* [TASK DESCRIPTION]: In the extract on the Fitz-John Porter case, to whom was the letter dated February 4, 1882, addressed?

* [DOCUMENT EXTRACT]:
-- Begin --

On Feb. 4, 1882, in order to still further impress his convictions of General Porter's innocence upon influential members of Congress, he addressed the following detailed letter to J. Donald Cameron, United States Senator from Pennsylvania:

NEW YORK, Feb. 4, 1882.

Hon. J. D. Cameron, U. S. Senate, Washington, D. C.:

DEAR SIR, It has been my intention until within the last few days to visit Washington this winter to spend some time, and there to have a conversation with you and with General Logan on the subject of the Fitz-John Porter case; but having now pretty nearly decided not to go to Washington, I have determined to write, and write to you so that you may state my position to your friends, and particularly to General Logan, and, if you choose, show this letter to any such people.

When I commenced the examination of the Fitz-John Porter case as it now stands, it was with the conviction that his sentence was a just one, and that his punishment had been light for so hideous an offence ; but I tried to throw off all prejudice in the case, and to examine it on its merits. I came out of that examination with the firm conviction that an entirely innocent man had been most unjustly punished. I cast no censure upon the court which tried him, because the evidence which now proves his entire innocence of disobedience of orders it was impossible to have before that court.

When I completed the investigation and came to the conclusion that I did—of his innocence—my first thought was to write to General Logan, because I regard him as my friend, and I am sure I am his, and he has made, probably, the ablest speech of his life in opposition to the bill for General Porter's restoration to the army. I thought, therefore, it was due to him that I should inform him of the conclusion that I had come to after the investigation. But as the President was just about visiting this city when my letter to him was written, and it was desired to present it to him here, I requested, in lieu of a letter to General Logan, to have a copy of my letter to the President sent to him. This was done.

You are aware that when General Logan made his speech against General Porter, it was in opposition to a bill pending in Congress. He, like myself, was thoroughly convinced of the guilt of General Porter, and was therefore opposed to the bill. His investigations therefore were necessarily to find arguments to sustain his side of a pending question. I of course had no knowledge of the papers he would refer to, or would examine, to find such arguments ; but I knew that he could have the testimony which was taken before the court-martial which convicted ; probably also the arguments of the officer who acted as prosecutor when the case was before the Schofield court, and arguments that have been made by lawyers, J. D. Cox and others possibly, all of which were in opposition to General Porter as much as that of paid attorneys in cases before the civil courts.

-- End --

* [MATERIAL PROVIDED]:

-- Begin --

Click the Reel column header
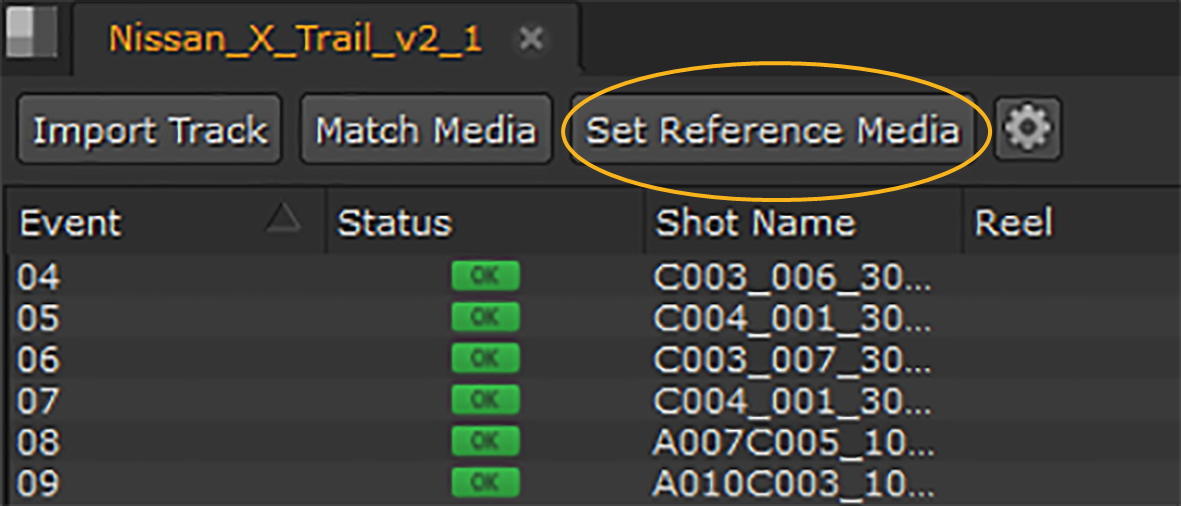1181x506 pixels. point(1014,222)
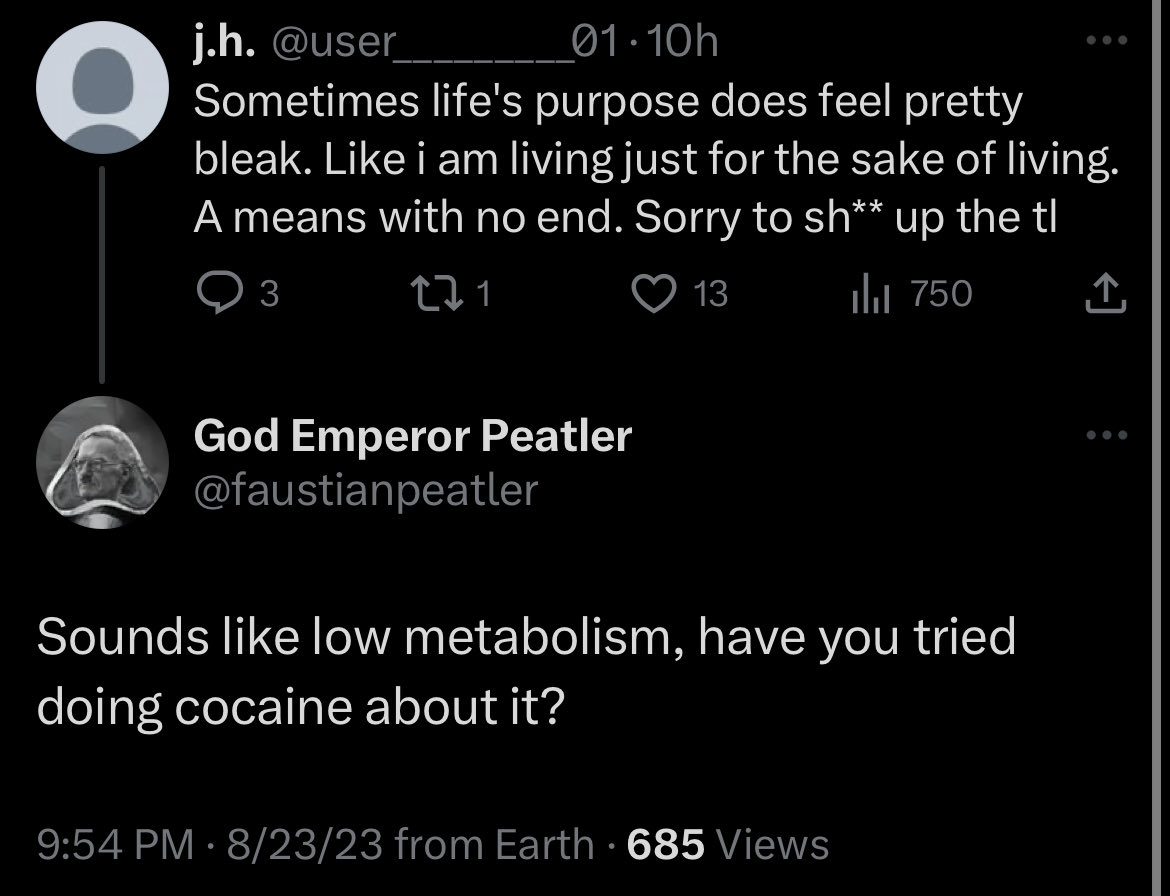The width and height of the screenshot is (1170, 896).
Task: Click the "from Earth" location label
Action: coord(495,844)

-- End --

* [REPLY TO THE TASK]: J. Donald Cameron, United States Senator from Pennsylvania.